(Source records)
<<<<
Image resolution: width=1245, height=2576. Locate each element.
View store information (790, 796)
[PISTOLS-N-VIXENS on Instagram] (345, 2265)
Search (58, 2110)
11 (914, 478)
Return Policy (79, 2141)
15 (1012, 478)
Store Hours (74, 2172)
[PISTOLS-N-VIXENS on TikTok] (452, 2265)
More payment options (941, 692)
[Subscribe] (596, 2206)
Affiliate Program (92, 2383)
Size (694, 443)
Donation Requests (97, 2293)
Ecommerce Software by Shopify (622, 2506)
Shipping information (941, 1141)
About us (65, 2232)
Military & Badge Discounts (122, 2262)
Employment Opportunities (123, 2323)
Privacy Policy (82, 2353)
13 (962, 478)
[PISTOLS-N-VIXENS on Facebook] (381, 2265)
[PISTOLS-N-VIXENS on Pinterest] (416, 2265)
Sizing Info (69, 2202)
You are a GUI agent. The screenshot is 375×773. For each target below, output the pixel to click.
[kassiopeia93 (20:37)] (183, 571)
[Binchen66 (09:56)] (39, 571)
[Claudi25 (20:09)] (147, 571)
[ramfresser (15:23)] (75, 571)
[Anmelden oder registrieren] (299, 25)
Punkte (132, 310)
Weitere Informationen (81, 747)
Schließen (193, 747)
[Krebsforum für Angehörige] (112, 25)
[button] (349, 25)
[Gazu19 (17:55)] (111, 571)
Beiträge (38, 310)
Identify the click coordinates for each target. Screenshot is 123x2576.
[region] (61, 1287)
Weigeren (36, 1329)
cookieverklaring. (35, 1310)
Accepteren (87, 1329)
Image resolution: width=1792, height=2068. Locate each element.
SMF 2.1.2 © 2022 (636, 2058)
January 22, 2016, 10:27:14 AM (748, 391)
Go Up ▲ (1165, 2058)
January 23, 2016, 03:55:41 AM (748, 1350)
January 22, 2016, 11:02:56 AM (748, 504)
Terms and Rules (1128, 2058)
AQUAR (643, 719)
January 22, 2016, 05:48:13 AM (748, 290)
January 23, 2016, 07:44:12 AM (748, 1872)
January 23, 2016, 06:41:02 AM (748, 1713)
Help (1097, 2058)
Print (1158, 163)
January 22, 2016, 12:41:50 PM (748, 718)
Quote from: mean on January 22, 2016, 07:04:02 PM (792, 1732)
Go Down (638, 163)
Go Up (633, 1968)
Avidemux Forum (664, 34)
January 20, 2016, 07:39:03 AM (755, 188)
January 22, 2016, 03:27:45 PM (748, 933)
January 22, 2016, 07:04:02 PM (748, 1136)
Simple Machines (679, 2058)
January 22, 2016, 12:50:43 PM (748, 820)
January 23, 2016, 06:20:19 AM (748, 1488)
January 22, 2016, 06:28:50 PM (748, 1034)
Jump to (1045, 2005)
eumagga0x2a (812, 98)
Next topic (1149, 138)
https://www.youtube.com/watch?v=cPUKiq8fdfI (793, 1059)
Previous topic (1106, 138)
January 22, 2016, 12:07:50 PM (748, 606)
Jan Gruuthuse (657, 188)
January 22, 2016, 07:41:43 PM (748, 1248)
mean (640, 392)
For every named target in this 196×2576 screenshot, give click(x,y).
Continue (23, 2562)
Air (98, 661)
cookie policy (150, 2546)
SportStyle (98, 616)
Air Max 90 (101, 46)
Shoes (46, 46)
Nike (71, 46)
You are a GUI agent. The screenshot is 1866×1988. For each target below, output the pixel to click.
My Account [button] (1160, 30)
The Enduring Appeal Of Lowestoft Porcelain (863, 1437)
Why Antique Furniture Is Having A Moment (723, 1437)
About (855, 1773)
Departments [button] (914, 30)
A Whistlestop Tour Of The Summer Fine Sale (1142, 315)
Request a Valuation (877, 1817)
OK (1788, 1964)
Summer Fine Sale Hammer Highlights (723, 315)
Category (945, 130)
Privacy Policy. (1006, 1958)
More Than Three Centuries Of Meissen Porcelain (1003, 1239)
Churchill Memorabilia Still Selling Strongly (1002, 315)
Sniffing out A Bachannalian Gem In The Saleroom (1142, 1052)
>>>>
**ACTIVITY**
Exactly as they appear, restate all of the entries.

**PROBLEM SOLUTION**
Image resolution: width=1245, height=2576. Locate each element.
View store information (790, 796)
[PISTOLS-N-VIXENS on Instagram] (345, 2265)
Search (58, 2110)
11 (914, 478)
Return Policy (79, 2141)
15 (1012, 478)
Store Hours (74, 2172)
[PISTOLS-N-VIXENS on TikTok] (452, 2265)
More payment options (941, 692)
[Subscribe] (596, 2206)
Affiliate Program (92, 2383)
Size (694, 443)
Donation Requests (97, 2293)
Ecommerce Software by Shopify (622, 2506)
Shipping information (941, 1141)
About us (65, 2232)
Military & Badge Discounts (122, 2262)
Employment Opportunities (123, 2323)
Privacy Policy (82, 2353)
13 (962, 478)
[PISTOLS-N-VIXENS on Facebook] (381, 2265)
[PISTOLS-N-VIXENS on Pinterest] (416, 2265)
Sizing Info (69, 2202)
You are a GUI agent. The screenshot is 375×773. For each target below, output the pixel to click.
[kassiopeia93 (20:37)] (183, 571)
[Binchen66 (09:56)] (39, 571)
[Claudi25 (20:09)] (147, 571)
[ramfresser (15:23)] (75, 571)
[Anmelden oder registrieren] (299, 25)
Punkte (132, 310)
Weitere Informationen (81, 747)
Schließen (193, 747)
[Krebsforum für Angehörige] (112, 25)
[button] (349, 25)
[Gazu19 (17:55)] (111, 571)
Beiträge (38, 310)
Identify the click coordinates for each target. Screenshot is 123x2576.
[region] (61, 1287)
Weigeren (36, 1329)
cookieverklaring. (35, 1310)
Accepteren (87, 1329)
Image resolution: width=1792, height=2068. Locate each element.
SMF 2.1.2 © 2022 (636, 2058)
January 22, 2016, 10:27:14 AM (748, 391)
Go Up ▲ (1165, 2058)
January 23, 2016, 03:55:41 AM (748, 1350)
January 22, 2016, 11:02:56 AM (748, 504)
Terms and Rules (1128, 2058)
AQUAR (643, 719)
January 22, 2016, 05:48:13 AM (748, 290)
January 23, 2016, 07:44:12 AM (748, 1872)
January 23, 2016, 06:41:02 AM (748, 1713)
Help (1097, 2058)
Print (1158, 163)
January 22, 2016, 12:41:50 PM (748, 718)
Quote from: mean on January 22, 2016, 07:04:02 PM (792, 1732)
Go Down (638, 163)
Go Up (633, 1968)
Avidemux Forum (664, 34)
January 20, 2016, 07:39:03 AM (755, 188)
January 22, 2016, 03:27:45 PM (748, 933)
January 22, 2016, 07:04:02 PM (748, 1136)
Simple Machines (679, 2058)
January 22, 2016, 12:50:43 PM (748, 820)
January 23, 2016, 06:20:19 AM (748, 1488)
January 22, 2016, 06:28:50 PM (748, 1034)
Jump to (1045, 2005)
eumagga0x2a (812, 98)
Next topic (1149, 138)
https://www.youtube.com/watch?v=cPUKiq8fdfI (793, 1059)
Previous topic (1106, 138)
January 22, 2016, 12:07:50 PM (748, 606)
Jan Gruuthuse (657, 188)
January 22, 2016, 07:41:43 PM (748, 1248)
mean (640, 392)
For every named target in this 196×2576 screenshot, give click(x,y).
Continue (23, 2562)
Air (98, 661)
cookie policy (150, 2546)
SportStyle (98, 616)
Air Max 90 (101, 46)
Shoes (46, 46)
Nike (71, 46)
You are a GUI agent. The screenshot is 1866×1988. For each target below, output the pixel to click.
My Account [button] (1160, 30)
The Enduring Appeal Of Lowestoft Porcelain (863, 1437)
Why Antique Furniture Is Having A Moment (723, 1437)
About (855, 1773)
Departments [button] (914, 30)
A Whistlestop Tour Of The Summer Fine Sale (1142, 315)
Request a Valuation (877, 1817)
OK (1788, 1964)
Summer Fine Sale Hammer Highlights (723, 315)
Category (945, 130)
Privacy Policy. (1006, 1958)
More Than Three Centuries Of Meissen Porcelain (1003, 1239)
Churchill Memorabilia Still Selling Strongly (1002, 315)
Sniffing out A Bachannalian Gem In The Saleroom (1142, 1052)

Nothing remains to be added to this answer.